_Data items:_
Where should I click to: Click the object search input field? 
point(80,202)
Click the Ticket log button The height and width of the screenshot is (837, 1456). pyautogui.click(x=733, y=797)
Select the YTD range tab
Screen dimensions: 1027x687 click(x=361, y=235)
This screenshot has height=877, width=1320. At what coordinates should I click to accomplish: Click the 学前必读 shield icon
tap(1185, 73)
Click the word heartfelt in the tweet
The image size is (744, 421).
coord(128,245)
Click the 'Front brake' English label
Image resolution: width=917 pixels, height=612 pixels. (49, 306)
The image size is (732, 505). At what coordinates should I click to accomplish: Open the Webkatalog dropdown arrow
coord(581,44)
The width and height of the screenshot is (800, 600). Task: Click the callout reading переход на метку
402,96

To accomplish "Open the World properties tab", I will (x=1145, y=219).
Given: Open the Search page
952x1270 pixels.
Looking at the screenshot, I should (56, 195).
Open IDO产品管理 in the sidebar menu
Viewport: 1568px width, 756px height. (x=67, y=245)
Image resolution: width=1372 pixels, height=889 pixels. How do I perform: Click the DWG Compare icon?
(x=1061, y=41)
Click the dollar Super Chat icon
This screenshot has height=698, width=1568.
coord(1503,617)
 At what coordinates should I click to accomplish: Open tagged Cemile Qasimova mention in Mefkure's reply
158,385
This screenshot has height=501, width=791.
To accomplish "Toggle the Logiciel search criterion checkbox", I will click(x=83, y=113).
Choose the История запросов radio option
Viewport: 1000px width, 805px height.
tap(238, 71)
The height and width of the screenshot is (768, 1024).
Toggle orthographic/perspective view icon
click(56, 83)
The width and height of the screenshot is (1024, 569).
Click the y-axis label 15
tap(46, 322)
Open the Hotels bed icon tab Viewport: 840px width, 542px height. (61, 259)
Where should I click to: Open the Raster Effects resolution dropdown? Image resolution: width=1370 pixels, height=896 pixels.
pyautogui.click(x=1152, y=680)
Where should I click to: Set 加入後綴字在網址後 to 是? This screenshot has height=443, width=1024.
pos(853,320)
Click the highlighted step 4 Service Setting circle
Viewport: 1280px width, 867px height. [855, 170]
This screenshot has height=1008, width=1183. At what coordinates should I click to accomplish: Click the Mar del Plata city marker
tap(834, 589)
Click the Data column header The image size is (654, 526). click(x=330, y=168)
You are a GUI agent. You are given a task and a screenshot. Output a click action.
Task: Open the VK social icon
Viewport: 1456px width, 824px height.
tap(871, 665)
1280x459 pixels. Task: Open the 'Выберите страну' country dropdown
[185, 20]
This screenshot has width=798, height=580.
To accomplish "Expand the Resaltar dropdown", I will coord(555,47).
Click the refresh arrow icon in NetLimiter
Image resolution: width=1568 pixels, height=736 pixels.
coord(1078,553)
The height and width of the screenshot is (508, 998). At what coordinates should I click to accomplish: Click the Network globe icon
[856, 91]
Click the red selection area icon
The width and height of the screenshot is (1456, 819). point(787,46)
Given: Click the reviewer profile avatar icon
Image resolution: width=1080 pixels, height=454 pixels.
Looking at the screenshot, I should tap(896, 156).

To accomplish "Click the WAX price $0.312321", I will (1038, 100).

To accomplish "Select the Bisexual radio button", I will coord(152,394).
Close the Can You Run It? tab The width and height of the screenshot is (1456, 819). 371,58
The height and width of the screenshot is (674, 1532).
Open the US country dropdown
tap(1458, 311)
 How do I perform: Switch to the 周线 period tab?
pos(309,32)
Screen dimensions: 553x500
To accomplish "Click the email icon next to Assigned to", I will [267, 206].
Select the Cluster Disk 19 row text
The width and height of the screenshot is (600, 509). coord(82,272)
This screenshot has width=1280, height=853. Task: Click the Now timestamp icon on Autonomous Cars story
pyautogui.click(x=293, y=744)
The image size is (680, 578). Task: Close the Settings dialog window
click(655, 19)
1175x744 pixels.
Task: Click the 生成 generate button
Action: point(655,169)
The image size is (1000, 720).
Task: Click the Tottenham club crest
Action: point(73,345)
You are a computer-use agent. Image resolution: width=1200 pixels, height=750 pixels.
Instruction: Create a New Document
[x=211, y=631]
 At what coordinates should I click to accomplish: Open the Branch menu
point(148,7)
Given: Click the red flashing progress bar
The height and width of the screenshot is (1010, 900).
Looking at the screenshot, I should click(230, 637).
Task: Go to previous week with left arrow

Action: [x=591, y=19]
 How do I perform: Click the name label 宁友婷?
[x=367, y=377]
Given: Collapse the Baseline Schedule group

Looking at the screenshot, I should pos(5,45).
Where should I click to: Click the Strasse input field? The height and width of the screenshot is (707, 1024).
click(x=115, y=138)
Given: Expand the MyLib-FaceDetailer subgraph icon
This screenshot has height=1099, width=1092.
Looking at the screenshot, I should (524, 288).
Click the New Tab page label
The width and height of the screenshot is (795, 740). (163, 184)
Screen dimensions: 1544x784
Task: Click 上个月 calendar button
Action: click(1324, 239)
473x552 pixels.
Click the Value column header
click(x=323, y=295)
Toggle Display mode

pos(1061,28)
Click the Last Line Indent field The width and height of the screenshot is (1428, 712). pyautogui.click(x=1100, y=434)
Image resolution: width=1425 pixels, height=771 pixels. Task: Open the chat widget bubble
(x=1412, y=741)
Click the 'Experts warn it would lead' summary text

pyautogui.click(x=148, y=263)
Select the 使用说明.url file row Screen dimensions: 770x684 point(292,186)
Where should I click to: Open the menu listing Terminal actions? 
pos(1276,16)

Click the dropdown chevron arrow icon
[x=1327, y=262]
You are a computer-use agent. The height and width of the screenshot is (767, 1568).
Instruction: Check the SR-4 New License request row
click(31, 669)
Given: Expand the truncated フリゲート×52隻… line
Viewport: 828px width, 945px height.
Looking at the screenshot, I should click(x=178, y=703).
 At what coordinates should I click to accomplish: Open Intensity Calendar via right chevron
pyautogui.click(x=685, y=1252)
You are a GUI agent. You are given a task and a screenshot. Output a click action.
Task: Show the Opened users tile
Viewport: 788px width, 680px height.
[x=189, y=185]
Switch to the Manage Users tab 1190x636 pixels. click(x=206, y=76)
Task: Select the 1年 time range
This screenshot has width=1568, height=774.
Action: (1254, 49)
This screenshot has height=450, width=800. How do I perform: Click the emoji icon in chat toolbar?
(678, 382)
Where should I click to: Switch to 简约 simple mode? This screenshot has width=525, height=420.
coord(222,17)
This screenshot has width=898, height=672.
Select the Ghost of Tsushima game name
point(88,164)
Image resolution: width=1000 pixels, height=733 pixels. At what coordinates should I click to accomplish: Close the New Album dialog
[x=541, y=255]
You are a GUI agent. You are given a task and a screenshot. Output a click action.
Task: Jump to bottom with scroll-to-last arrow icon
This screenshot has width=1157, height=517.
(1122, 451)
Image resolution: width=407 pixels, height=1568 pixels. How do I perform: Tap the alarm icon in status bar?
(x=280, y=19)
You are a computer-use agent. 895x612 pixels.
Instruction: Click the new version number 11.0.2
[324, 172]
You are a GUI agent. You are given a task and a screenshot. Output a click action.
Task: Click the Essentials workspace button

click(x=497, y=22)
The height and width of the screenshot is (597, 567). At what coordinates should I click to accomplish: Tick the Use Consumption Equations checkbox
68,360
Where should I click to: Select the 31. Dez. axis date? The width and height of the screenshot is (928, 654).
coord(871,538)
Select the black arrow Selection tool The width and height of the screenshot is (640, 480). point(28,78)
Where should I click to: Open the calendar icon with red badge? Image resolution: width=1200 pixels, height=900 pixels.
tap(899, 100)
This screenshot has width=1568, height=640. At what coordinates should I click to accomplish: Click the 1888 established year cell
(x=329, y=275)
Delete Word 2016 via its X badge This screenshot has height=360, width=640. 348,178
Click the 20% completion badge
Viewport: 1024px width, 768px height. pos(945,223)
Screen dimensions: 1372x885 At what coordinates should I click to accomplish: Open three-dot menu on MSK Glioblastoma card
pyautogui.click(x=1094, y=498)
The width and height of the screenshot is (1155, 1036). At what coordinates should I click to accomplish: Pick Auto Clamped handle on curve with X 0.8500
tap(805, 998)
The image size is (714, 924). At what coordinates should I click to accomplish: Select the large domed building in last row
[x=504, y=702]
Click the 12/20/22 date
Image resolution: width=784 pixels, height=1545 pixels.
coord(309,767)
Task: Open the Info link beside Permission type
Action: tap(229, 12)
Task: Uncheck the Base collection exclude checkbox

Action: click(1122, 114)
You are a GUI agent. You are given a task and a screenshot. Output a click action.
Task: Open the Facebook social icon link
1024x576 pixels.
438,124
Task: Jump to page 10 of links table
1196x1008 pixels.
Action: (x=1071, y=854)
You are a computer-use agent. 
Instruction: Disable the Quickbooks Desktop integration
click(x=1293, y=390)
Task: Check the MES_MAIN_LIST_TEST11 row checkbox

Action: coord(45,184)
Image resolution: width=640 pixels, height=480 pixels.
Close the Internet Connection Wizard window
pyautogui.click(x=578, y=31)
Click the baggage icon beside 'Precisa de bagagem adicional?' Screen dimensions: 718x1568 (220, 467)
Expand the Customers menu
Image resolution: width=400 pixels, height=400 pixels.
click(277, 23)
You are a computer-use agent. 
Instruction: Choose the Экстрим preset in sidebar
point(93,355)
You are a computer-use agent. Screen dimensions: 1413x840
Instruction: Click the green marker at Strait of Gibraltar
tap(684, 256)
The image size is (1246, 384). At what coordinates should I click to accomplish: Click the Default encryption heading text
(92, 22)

_Work required:_
Revise the items starting at the line containing "473x552 pixels." and ending at the line containing "[x=189, y=185]", changing "Viewport" to "Window" and leaving everything else as is. Output only those lines.

_Written response:_
473x552 pixels.
Click the Value column header
click(x=323, y=295)
Toggle Display mode

pos(1061,28)
Click the Last Line Indent field The width and height of the screenshot is (1428, 712). pyautogui.click(x=1100, y=434)
Image resolution: width=1425 pixels, height=771 pixels. Task: Open the chat widget bubble
(x=1412, y=741)
Click the 'Experts warn it would lead' summary text

pyautogui.click(x=148, y=263)
Select the 使用说明.url file row Screen dimensions: 770x684 point(292,186)
Where should I click to: Open the menu listing Terminal actions? 
pos(1276,16)

Click the dropdown chevron arrow icon
[x=1327, y=262]
You are a computer-use agent. The height and width of the screenshot is (767, 1568).
Instruction: Check the SR-4 New License request row
click(31, 669)
Given: Expand the truncated フリゲート×52隻… line
Window: 828px width, 945px height.
Looking at the screenshot, I should click(x=178, y=703).
 At what coordinates should I click to accomplish: Open Intensity Calendar via right chevron
pyautogui.click(x=685, y=1252)
You are a GUI agent. You are given a task and a screenshot. Output a click action.
Task: Show the Opened users tile
Window: 788px width, 680px height.
[x=189, y=185]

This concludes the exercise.